Technology is often used to solve common challenges. 

At UPMC Bedford Memorial, new technology is keeping everyone current on patient status, from the staff to family members in waiting rooms. Called SurgiNet, the system displays patient status at monitors spread throughout the hospital’s waiting rooms and nursing stations.

Patients are given an ID number to share at their discretion. The system only displays ID numbers to protect each patient’s privacy, but it allows visitors to know, for example, when a surgery has started.

Silver laptop on green grass outside in the sunshine

Mobile stations, shown at left in photo above, allow immediate communication to all of the SurgiNet monitors.

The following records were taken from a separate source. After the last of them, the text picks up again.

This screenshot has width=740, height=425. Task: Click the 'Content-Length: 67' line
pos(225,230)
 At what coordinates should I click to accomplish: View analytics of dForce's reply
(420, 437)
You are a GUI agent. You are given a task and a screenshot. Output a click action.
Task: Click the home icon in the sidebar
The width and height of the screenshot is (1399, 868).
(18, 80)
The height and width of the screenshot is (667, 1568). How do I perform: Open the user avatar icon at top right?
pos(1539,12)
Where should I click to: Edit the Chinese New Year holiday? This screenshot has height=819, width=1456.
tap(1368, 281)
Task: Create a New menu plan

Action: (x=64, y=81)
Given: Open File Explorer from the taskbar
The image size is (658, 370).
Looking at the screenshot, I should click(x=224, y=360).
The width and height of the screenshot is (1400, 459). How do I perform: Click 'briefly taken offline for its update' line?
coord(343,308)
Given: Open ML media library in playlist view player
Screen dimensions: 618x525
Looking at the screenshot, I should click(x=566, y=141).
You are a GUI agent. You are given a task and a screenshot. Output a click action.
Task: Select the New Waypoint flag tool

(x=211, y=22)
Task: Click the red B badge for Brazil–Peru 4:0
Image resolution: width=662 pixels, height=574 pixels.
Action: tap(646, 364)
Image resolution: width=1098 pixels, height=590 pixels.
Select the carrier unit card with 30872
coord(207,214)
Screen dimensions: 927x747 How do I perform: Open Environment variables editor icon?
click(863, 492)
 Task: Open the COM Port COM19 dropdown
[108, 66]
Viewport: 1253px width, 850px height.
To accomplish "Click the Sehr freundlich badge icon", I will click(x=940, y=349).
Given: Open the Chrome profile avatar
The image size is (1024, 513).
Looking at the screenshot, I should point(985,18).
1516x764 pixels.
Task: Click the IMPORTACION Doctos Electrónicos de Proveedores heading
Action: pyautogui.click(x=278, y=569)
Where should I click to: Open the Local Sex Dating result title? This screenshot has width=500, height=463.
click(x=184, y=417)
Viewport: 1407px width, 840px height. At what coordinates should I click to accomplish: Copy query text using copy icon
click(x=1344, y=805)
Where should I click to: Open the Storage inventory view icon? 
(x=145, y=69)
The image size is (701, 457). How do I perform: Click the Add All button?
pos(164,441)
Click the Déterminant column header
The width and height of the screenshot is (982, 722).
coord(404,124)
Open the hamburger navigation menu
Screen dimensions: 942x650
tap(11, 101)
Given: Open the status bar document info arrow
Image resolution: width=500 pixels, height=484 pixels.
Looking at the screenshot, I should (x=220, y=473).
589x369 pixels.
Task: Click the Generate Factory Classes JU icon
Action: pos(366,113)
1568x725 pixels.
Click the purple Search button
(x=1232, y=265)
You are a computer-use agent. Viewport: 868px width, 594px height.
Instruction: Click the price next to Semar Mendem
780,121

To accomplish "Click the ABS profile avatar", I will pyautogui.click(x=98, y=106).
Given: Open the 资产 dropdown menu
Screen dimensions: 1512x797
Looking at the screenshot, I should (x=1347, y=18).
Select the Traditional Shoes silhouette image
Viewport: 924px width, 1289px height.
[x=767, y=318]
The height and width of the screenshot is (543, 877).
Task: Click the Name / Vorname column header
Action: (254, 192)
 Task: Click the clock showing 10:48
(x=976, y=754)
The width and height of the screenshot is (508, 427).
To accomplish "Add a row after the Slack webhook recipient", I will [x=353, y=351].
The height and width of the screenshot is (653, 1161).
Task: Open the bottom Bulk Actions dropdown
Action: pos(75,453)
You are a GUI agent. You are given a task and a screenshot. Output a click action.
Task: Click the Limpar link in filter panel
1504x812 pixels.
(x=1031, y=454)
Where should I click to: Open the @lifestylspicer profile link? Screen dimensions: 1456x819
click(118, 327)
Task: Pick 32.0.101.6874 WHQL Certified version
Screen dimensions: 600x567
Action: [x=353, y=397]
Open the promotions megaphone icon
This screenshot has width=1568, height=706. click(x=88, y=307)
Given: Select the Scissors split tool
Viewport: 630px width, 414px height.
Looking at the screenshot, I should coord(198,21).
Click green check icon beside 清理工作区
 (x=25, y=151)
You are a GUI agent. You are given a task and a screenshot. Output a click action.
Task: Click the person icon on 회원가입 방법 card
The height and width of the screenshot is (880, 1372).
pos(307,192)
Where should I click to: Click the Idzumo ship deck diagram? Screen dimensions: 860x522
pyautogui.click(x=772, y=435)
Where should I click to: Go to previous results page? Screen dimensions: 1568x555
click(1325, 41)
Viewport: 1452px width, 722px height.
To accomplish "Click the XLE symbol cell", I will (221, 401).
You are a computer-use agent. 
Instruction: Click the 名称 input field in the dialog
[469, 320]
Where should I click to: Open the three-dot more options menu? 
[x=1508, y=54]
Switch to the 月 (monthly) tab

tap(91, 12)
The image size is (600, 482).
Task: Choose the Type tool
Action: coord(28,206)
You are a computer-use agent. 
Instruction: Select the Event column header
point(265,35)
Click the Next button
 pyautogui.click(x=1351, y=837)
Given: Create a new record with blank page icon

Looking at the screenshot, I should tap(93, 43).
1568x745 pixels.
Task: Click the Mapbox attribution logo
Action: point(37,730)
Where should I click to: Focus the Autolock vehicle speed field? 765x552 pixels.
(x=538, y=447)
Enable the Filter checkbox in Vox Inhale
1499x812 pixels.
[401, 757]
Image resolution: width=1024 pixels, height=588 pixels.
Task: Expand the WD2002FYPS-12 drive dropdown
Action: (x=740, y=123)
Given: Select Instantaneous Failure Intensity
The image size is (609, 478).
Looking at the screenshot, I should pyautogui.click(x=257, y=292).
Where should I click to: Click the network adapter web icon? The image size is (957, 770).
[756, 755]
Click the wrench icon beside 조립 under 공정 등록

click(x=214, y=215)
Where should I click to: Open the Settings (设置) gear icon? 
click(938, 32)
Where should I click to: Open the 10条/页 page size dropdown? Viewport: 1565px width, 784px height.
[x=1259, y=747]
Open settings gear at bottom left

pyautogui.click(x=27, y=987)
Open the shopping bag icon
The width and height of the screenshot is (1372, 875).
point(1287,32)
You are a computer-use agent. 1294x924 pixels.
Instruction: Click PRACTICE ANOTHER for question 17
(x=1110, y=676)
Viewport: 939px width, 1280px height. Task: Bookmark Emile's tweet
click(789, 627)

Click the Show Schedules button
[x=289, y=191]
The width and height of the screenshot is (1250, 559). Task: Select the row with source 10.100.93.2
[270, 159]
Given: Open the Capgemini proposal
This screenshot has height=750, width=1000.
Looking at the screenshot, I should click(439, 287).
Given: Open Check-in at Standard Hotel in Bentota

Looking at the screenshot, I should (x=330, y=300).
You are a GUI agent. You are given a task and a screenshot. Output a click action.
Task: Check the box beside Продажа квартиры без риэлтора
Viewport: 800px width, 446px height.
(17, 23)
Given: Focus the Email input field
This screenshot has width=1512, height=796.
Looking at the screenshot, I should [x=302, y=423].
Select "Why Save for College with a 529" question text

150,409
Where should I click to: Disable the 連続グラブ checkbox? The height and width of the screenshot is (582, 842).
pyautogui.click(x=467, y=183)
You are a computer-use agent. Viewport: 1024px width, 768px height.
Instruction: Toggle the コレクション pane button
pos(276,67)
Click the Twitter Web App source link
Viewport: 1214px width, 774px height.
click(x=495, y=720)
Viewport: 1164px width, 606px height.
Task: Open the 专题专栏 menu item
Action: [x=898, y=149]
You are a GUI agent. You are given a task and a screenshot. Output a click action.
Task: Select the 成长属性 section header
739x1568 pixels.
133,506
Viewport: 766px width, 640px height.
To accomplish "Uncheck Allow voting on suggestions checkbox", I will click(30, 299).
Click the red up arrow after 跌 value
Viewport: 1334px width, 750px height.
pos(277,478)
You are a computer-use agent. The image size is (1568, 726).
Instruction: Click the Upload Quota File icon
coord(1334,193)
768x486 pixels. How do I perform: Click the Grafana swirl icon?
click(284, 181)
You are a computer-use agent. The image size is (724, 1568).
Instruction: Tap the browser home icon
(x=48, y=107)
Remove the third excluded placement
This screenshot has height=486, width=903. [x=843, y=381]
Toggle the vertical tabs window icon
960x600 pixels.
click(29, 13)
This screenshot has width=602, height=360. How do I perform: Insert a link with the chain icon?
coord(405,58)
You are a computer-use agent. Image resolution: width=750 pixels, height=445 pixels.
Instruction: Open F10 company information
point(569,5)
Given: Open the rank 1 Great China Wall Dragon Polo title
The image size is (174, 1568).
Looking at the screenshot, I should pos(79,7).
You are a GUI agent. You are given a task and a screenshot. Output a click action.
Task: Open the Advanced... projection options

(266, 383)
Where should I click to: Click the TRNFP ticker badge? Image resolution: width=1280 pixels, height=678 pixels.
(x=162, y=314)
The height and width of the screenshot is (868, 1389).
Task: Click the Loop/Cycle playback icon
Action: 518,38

For hospital visitors, the technology is unobtrusive, easily understood, and requires no training, yet it speeds communication throughout the hospital.

Computing and communications technology is changing the way we live and work.  Today’s iPhones and Blackberries are really ultraportable computers allowing us to be in contact, receive and send emails, and access the internet and our business networks from virtually anywhere.

Ease of communicating allows a business to locate anywhere they can get broadband. As computer speeds have reached a level where speed increases are only slightly noticeable, the bottleneck in getting things done often comes down to the speed of your Internet connection.

Local organizations, including the Chamber, continue to focus on this issue. There is widespread agreement about the importance of improving rural access. Several vendors offer high speed internet services to portions of Bedford County.

If you live within the service area, plans are very affordable. The challenge for Bedford County and other rural areas continues to be expanding the service to be available at more locations.